A simple and delicious baked halibut fillet topped with garlic, lemon, and parsley.

This Easy Baked Halibut is a simple yet delicious dish that highlights the natural flavors of the halibut fillets. Topped with garlic, lemon, and parsley, this healthy and flavorful meal is perfect for any night of the week.

  • Author: Palmer’s Direct To You Market
  • Prep Time: 5 min
  • Cook Time: 12-15 min
  • Total Time: 17-20 min
  • Yield: 2 servings 1x
  • Category: Main Course
  • Method: Baking
  • Cuisine: American
  • Diet: Low Calorie

Ingredients

Scale

2 (8-oz) halibut fillets

1 tsp extra virgin olive oil

1 garlic clove, minced

2 tsp lemon zest

3 tbsp lemon juice, divided

1 tsp parsley, chopped

Salt and pepper, to taste

Instructions

1. Preheat Oven: Preheat your oven to 400°F.

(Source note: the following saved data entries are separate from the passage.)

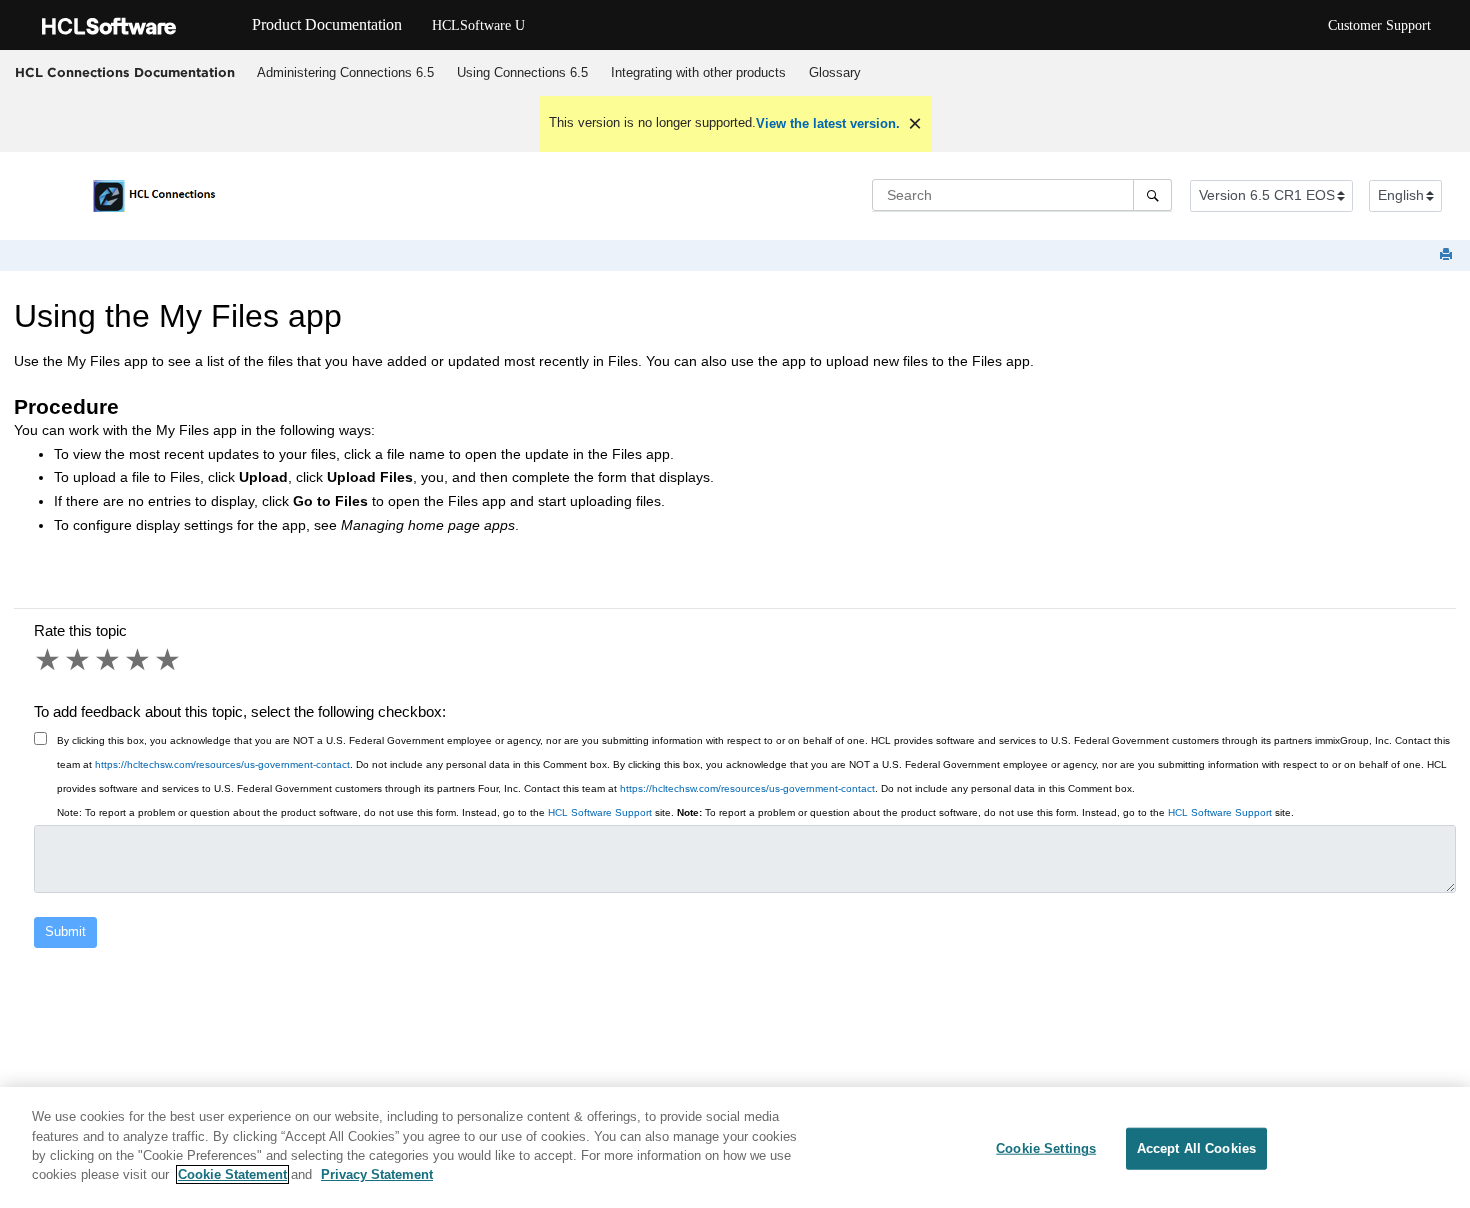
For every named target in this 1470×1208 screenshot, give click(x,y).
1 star (49, 660)
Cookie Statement (232, 1174)
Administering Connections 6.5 (345, 72)
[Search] (1152, 195)
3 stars (109, 660)
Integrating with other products (698, 72)
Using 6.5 (522, 72)
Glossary (835, 72)
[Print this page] (1448, 255)
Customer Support (1379, 25)
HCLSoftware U (478, 25)
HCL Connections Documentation (125, 72)
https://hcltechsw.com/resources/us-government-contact (222, 764)
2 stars (79, 660)
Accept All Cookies (1196, 1148)
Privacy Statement (377, 1174)
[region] (735, 1147)
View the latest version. (828, 123)
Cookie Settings (1046, 1148)
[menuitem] (345, 73)
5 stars (169, 660)
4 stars (139, 660)
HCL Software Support (600, 812)
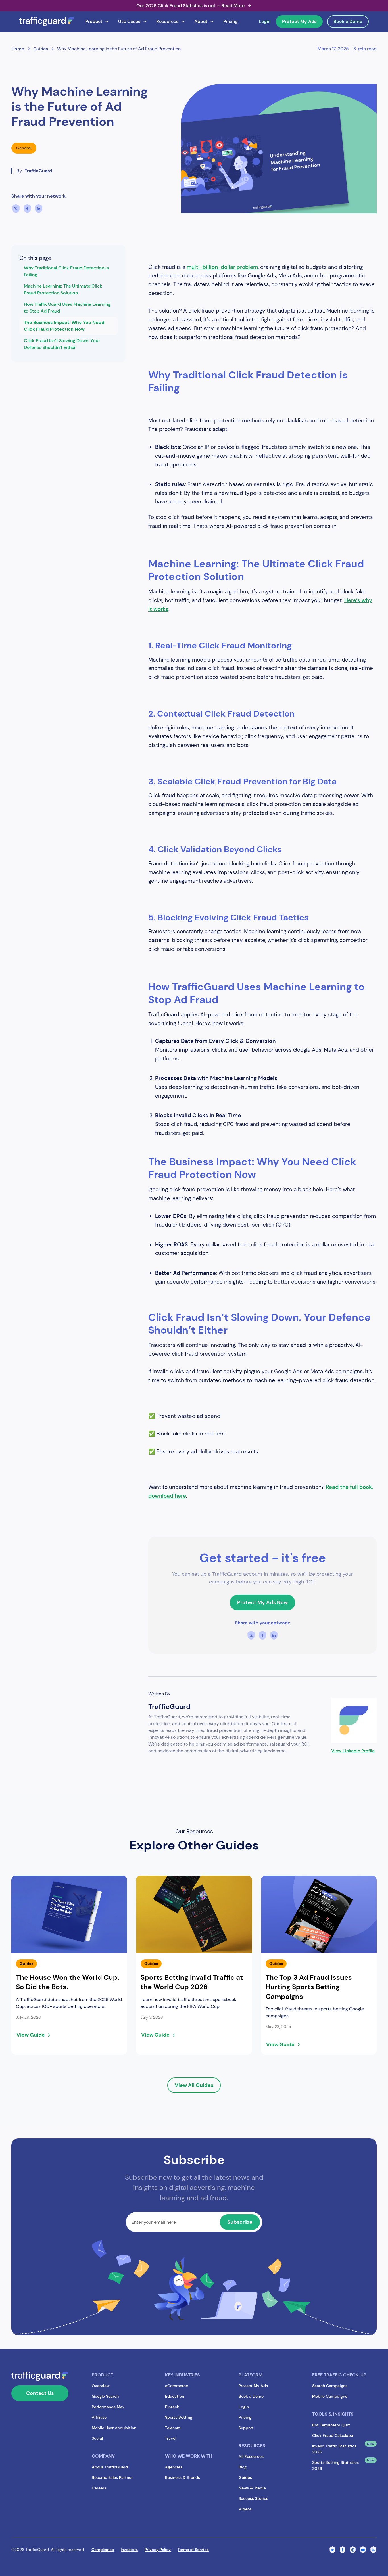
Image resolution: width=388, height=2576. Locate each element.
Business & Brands (182, 2477)
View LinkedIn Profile (353, 1751)
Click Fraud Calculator (333, 2435)
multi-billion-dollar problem (222, 267)
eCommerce (176, 2385)
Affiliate (99, 2417)
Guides (245, 2477)
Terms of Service (193, 2549)
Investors (129, 2549)
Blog (243, 2467)
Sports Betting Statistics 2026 (335, 2465)
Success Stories (253, 2498)
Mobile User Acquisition (114, 2427)
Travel (170, 2438)
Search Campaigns (329, 2385)
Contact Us (40, 2393)
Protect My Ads (299, 21)
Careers (99, 2488)
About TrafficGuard (110, 2467)
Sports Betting (178, 2417)
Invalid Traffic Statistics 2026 (334, 2448)
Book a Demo (347, 21)
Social (97, 2438)
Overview (101, 2385)
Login (265, 21)
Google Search (105, 2396)
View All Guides (194, 2085)
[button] (97, 21)
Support (246, 2427)
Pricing (230, 21)
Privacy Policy (158, 2549)
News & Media (252, 2488)
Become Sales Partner (112, 2477)
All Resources (251, 2456)
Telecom (173, 2427)
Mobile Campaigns (329, 2396)
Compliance (102, 2549)
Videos (245, 2509)
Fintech (172, 2406)
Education (174, 2396)
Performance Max (108, 2406)
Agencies (173, 2467)
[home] (46, 21)
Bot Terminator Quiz (331, 2425)
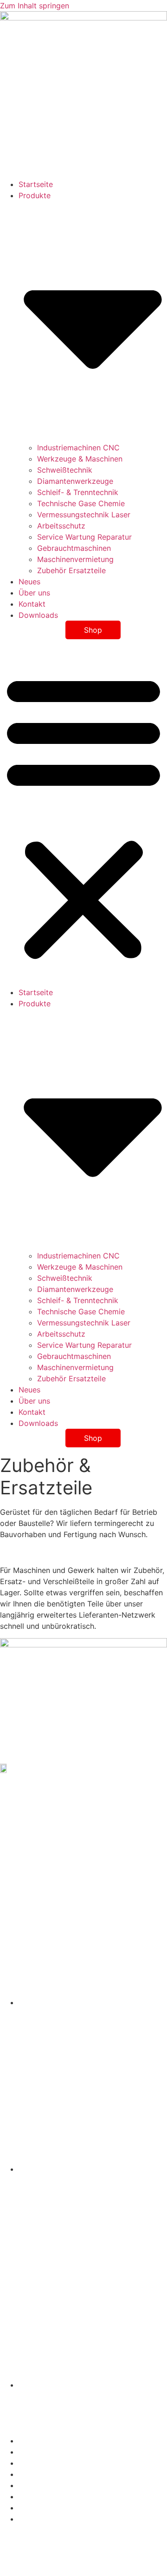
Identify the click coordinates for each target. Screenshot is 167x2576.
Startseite (36, 184)
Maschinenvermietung (75, 559)
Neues (29, 581)
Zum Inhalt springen (34, 5)
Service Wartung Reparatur (84, 537)
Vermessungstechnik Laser (83, 514)
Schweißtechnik (64, 470)
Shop (93, 630)
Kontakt (32, 604)
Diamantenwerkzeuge (75, 481)
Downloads (38, 615)
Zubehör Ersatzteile (71, 570)
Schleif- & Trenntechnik (77, 492)
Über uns (34, 592)
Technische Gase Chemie (81, 503)
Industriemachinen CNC (78, 447)
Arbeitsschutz (61, 525)
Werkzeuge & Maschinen (79, 458)
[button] (83, 816)
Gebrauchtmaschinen (74, 548)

2. Prepare Fillets: Add the halibut fillets to a baking dish and drizzle with olive oil.

3. Season Fillets: Top the fillets with minced garlic, lemon zest, 2 tablespoons of lemon juice, and chopped parsley. Season with salt and pepper to taste.

4. Bake: Bake in the preheated oven for 12-15 minutes, or until the fillets flake easily with a fork.

5. Finish and Serve: Drizzle the remaining tablespoon of lemon juice over the baked halibut. Serve immediately and enjoy!

Notes

Cooking Tip: The cooking time may vary depending on the thickness of the halibut fillets. Check for doneness by ensuring the fish flakes easily with a fork.

Serving Suggestion: Pair this dish with steamed vegetables or a light salad for a complete meal.

Optional Garnish: Add a sprinkle of extra chopped parsley or a lemon wedge for garnish.

Nutrition

  • Serving Size: 1 fillet
  • Calories: Approximately 200-250 calories per serving (depending on specific ingredient brands and measurements)
Food Safety Notice: Always wash hands and sanitize surfaces before and after handling raw meat, poultry, or seafood. Use separate cutting boards for raw proteins and ready-to-eat foods. USDA recommends whole muscle beef and lamb reach 145°F with a 3-minute rest, fish reach 145°F, and all poultry reach 165°F. Temperatures noted for whole muscle beef, lamb, and fish reflect culinary preference and may differ from federal guidelines. Ground meat of any kind must always reach 160°F. Consuming undercooked meat, poultry, or seafood may increase your risk of foodborne illness.